(Source document)

Increase Health Club Member Engagement Through Community Service (and Our New E-book)

Health clubs and health club operators have always been in the business of giving—by providing practical guidance, a safe environment, and inclusive programming options for people of all ages and abilities to be regularly active.   

And now more than ever, clubs are extending their generosity beyond their four walls by focusing on identifying the needs of the larger community and then creating programs to address these needs.  

Responses to these targeted program offerings have been tremendous. Community members that take part in club outreach initiatives see results ranging from a renewed motivation to be physically active to a significant increase in quality of life. Most importantly, any and all of these outcomes have left participants feeling happier, healthier, and better prepared to take on any new challenges that lie ahead.

(End Source document)
(Given entries)

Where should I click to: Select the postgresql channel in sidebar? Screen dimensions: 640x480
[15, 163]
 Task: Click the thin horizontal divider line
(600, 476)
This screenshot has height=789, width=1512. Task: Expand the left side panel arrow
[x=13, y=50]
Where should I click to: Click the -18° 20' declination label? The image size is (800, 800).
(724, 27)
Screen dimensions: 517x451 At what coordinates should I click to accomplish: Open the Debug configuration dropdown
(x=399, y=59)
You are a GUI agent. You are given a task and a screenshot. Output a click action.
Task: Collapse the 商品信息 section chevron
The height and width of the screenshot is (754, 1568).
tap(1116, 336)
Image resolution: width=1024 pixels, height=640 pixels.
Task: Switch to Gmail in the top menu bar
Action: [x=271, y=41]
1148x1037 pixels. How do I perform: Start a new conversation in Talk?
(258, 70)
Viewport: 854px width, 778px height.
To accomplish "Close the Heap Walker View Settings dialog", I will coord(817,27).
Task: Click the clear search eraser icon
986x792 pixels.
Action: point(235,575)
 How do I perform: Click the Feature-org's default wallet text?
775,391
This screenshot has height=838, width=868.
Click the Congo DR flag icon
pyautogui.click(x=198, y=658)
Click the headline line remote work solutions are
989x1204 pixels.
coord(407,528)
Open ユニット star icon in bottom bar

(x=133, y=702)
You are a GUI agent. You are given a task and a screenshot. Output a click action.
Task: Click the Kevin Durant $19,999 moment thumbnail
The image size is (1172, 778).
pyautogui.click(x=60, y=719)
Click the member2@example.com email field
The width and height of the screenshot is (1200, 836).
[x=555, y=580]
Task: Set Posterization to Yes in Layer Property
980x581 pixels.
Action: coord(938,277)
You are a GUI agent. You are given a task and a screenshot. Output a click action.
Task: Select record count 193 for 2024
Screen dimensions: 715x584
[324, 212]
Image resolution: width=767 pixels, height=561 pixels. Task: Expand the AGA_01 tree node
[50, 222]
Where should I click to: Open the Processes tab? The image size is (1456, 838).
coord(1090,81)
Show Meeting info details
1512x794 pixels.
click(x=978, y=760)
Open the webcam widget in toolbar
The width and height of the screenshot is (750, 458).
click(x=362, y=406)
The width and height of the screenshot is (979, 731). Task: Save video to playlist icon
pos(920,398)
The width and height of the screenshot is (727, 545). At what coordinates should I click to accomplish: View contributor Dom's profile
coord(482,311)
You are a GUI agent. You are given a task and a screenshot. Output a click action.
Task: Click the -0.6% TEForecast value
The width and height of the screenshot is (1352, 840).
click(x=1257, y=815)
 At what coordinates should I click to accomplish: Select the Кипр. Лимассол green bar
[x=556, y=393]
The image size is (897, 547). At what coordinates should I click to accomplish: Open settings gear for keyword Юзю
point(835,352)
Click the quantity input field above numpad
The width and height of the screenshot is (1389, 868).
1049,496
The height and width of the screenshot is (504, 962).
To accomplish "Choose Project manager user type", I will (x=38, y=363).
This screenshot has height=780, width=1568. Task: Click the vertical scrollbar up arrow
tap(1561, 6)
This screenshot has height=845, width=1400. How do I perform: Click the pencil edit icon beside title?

(End Given entries)

▸ **Problems and tasks**
**1.** Put this sentence from the health club article into Spanish: "Responses to these targeted program offerings have been tremendous."
**2.** Write what comes next in the article on health club community service, picking up right after its final sentence.
The data above are separate material from the article on health club community service.

▸ **Solved problems**
**1.** Las respuestas a estas ofertas de programas dirigidos han sido extraordinarias.

**2.**
That’s why we’ve compiled a new e-book, “Increasing Engagement Through Community Service: Examples from IHRSA Clubs.” 

This member-only publication highlights case studies from five IHRSA members with impactful community service programs: 

  • Gainesville Health & Fitness
  • GIVE Fitness
  • Franco's Athletic Club
  • Gold's Gym Dutchess County
  • Club Fit 

The e-book’s community outreach case studies are meant to inspire you to offer a community service program of your own, provide ideas on new outreach programs, and encourage you to share this information with others who are interested in expanding the health and fitness industry’s reach beyond health club walls.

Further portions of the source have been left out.